小松パーラーのメニューには、オムライス、ハヤシライス、エビフライ、カニコロッケ、ポークソテー、ハンバーグステーキなど、定番の洋食が並び、地元の人に親しまれているお店でした。
「昔、友達の家に遊びに行くと小松パーラーから出前を取ってくれて、よく食べました。店はけっこう遅くまで、深夜1時くらいまでやってたこともあるんです。昼も夜も同じメニューなので、夜にグラタンを食べたりもしてましたよ。
店の外にはガラスのショーケースがあって、料理のサンプルが置いてあり、正月なら羽子板とか、季節ごとにマスターが中身を入れ替えていました」(山本さん)

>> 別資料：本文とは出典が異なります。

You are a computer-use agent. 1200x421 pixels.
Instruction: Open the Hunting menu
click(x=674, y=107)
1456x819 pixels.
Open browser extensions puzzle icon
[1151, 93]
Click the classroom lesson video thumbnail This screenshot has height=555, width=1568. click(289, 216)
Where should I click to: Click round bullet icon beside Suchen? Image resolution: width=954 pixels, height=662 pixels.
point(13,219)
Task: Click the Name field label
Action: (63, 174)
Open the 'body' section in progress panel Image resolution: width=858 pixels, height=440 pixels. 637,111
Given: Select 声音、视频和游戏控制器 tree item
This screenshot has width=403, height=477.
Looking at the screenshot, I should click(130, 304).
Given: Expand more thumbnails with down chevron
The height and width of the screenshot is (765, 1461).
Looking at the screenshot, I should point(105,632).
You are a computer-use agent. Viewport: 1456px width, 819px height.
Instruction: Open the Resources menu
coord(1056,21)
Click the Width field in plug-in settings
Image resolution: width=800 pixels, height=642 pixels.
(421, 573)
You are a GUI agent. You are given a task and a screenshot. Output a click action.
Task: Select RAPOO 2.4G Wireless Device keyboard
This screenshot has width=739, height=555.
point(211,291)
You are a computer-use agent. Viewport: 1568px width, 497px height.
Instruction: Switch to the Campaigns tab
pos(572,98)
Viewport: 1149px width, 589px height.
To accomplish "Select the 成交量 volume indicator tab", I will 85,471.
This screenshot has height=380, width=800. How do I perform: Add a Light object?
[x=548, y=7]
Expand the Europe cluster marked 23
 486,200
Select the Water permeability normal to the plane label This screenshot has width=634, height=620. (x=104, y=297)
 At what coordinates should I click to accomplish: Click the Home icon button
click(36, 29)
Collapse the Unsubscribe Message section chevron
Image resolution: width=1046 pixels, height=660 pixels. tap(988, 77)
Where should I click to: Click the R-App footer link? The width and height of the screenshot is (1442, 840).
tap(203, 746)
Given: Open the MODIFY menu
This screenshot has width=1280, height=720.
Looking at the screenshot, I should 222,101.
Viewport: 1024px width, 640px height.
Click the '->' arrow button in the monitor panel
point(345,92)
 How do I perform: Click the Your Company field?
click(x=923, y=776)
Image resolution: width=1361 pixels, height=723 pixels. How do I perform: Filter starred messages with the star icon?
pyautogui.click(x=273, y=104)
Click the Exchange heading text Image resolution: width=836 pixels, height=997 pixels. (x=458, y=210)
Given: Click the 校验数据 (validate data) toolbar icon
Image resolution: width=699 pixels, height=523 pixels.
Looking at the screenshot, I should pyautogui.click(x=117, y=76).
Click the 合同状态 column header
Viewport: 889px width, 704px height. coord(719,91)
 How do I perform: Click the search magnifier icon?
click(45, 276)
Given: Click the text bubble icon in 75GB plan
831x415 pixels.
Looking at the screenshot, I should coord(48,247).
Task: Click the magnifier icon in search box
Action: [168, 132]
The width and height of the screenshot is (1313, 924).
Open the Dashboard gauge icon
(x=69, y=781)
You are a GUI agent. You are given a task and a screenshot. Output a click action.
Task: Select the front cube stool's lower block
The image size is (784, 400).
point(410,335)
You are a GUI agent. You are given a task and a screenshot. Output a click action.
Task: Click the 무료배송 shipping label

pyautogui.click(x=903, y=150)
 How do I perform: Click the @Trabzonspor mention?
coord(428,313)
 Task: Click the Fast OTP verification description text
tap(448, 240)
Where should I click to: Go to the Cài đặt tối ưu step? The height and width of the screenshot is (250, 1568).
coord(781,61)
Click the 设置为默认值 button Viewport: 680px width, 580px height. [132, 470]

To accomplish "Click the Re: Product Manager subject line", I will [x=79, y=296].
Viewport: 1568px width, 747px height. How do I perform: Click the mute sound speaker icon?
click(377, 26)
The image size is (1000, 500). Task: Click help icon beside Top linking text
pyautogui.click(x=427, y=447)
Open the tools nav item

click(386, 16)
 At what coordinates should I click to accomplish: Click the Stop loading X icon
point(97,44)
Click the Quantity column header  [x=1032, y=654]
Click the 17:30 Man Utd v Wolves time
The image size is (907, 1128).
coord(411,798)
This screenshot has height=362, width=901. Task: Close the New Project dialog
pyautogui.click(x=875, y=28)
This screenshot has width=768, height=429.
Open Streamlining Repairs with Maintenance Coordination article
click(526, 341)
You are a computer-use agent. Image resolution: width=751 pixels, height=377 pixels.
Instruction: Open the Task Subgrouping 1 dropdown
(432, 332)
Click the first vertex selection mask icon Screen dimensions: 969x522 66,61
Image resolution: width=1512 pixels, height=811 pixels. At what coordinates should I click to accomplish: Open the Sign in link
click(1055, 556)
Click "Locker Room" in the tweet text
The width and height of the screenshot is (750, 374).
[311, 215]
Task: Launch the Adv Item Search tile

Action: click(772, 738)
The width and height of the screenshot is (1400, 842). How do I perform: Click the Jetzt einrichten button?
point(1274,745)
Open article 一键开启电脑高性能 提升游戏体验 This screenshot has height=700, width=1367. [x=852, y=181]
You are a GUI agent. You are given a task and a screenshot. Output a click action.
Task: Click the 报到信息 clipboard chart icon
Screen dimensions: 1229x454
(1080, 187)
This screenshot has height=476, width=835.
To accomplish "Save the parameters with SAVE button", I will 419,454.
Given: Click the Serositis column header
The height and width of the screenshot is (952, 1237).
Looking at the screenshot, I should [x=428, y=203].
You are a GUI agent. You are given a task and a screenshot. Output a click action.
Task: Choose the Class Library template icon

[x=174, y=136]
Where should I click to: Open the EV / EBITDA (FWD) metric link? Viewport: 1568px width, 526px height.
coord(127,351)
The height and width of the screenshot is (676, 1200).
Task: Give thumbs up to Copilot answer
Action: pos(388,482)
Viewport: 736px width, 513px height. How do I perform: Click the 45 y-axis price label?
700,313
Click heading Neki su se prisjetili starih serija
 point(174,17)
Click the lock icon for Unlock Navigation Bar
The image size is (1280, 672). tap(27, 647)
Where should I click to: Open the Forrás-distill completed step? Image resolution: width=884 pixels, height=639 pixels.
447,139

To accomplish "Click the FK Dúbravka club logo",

山本さんは3年弱、高橋さんは4年、小松パーラーで修業をしたそうです。
マスターが亡くなった後、洋風カツ丼をほかの店で食べてみたふたり。しかし、やはり何かが違う……、そんな寂しさを感じたといいます。
「あの味を再現できるのは、次世代に伝えてくれるならと直接レシピを教わった自分たちしかいない。新しい店をつくろう」と山本さんが高橋さんを誘い、松キッチン開店に向けて動き出しました。
「ここはたまたま見つけた物件ですが、つくりが小松パーラーに似ているんですよね。扉を開けるとカウンターがあって、テーブルがあって、奥に小上がりがあって。席数もほぼ同じです。店のイメージがしやすかったので、ここに決めました」(山本さん)
“ファミリーソース“
気になるそのレシピとは
松キッチンの洋風カツ丼に欠かせないのが、ケチャップをベースにした、甘酸っぱくてとろみのある「ファミリーソース」。ひとくちに「洋風カツ丼」といっても現在ではデミグラスやトマトソースなど、様々なものがありますが、小松パーラー直伝のファミリーソースを使っているお店は「うちとナカタさん、あとはマスターの親戚がやってる城内町の『つかさ』さんくらいかな」(山本さん)とのこと。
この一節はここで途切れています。